Just a bit of humour for the ProCycling thread, there is never any racing on this time of year, and this forum allways sees the least action at Christmas.


----------



## swerv512

i'd hit that without question. no matter what country i'm in...


----------



## Slartibartfast

den bakker said:


> Nice to know that looks is all that counts for some people....


Do you mean me, or Tommeke? All I have to go by is her looks. If she's actually intellectually stimulating to Tommeke, it's a good thing when he races he's got a DS yelling tactics in his ear. 

On the other hand, sweetness counts for a lot! She's probably very sweet, and really smart for a 16-year-old.


----------



## Fredke

ewarnerusa said:


> Didn't Elvis marry Percilla when she was 16?


And it was legal when Jerry Lee Lewis married his 13 year old cousin Myra. So your point is?


----------



## enemyte

sonex305 said:


> Apparently you can get fake [email protected]@bs at 16 in Belgium as well.

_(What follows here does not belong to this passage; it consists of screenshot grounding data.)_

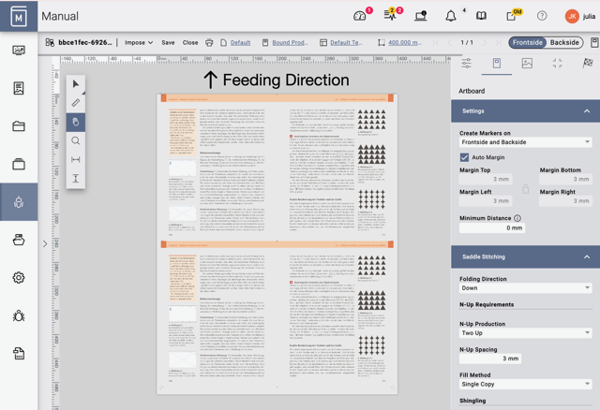Select the pencil edit tool
This screenshot has width=600, height=410.
76,103
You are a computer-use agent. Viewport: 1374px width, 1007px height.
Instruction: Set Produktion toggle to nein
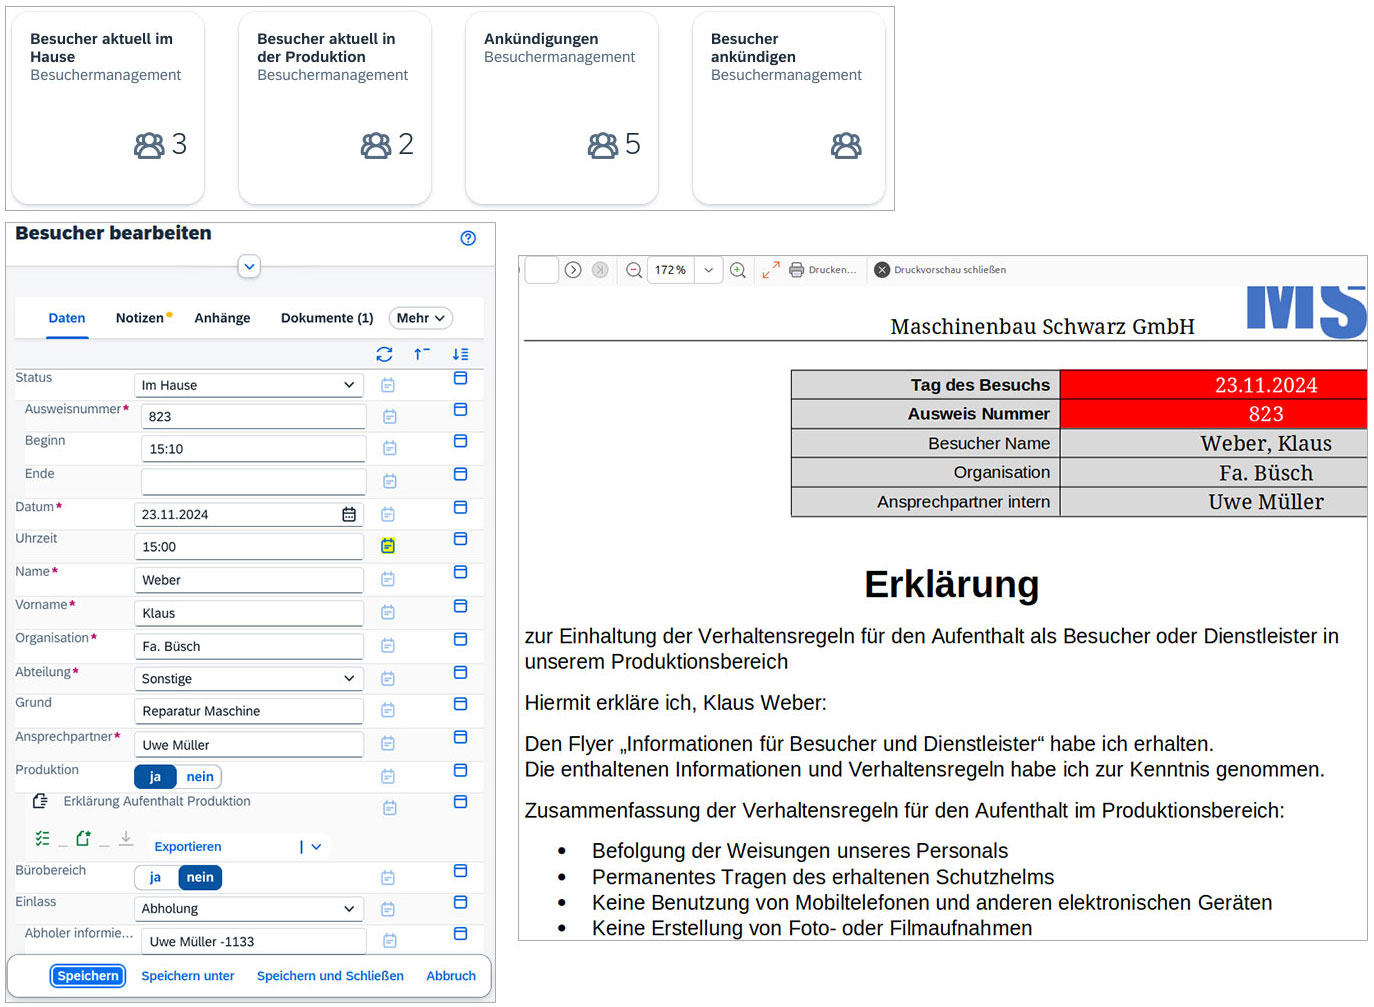[200, 777]
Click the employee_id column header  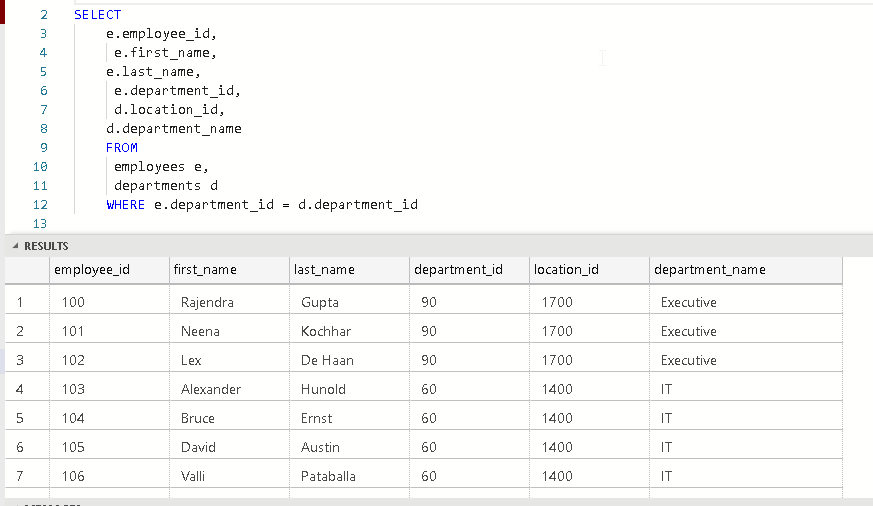coord(91,270)

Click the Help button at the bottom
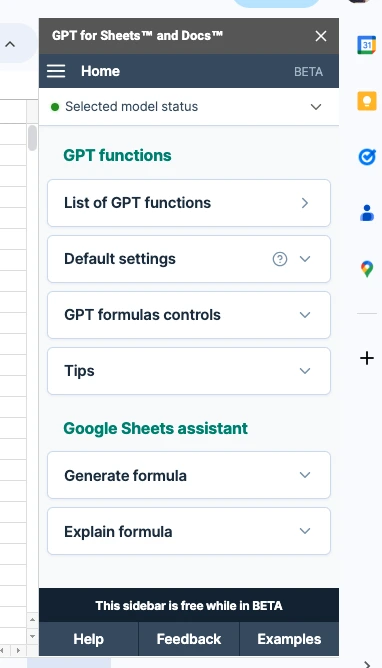click(x=89, y=639)

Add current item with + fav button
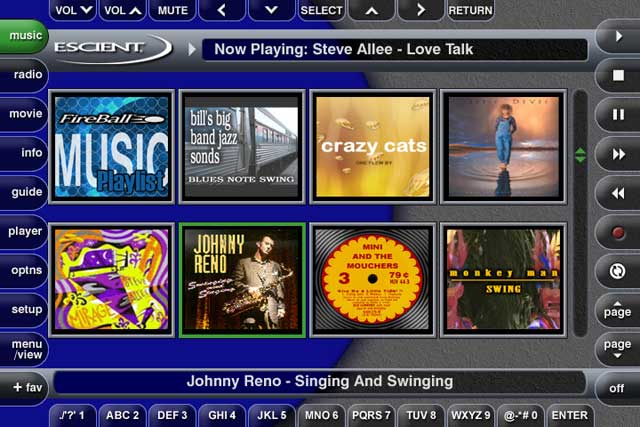point(24,387)
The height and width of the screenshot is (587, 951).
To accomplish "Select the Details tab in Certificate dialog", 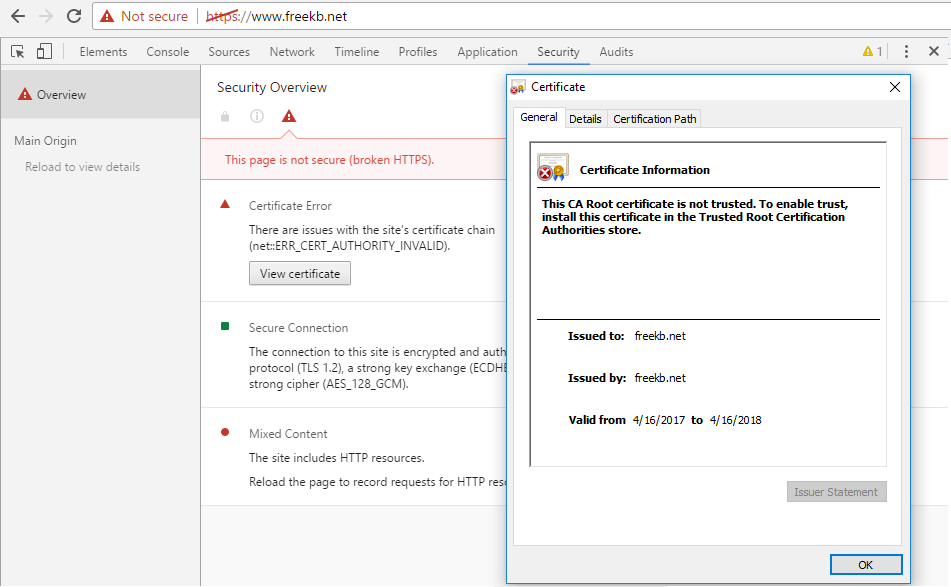I will (x=585, y=119).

Dude, you can't get fake boobs until your 18 unless you have suffered from a medical condition.


----------



## Doctor Who

I've seen more than my fair share of boobs, and I'm pretty sure those are real.


----------



## jhamlin38

this brings back memories of Bret Favre's past tight end, Mark Chmura.


----------



## terzo rene

If she's old enough to bleed, she's old enough to breed, or at least pretend to. You guys can think it's creepy all you want. Just keeps the competition down for the rest of us.


----------



## Davoosie

Yup those are real, my ex had a pair just like that and she never had a boob job.


----------



## Lumbergh

Alls I can add is, 16 yo girls didn't look like that when I was 16...


----------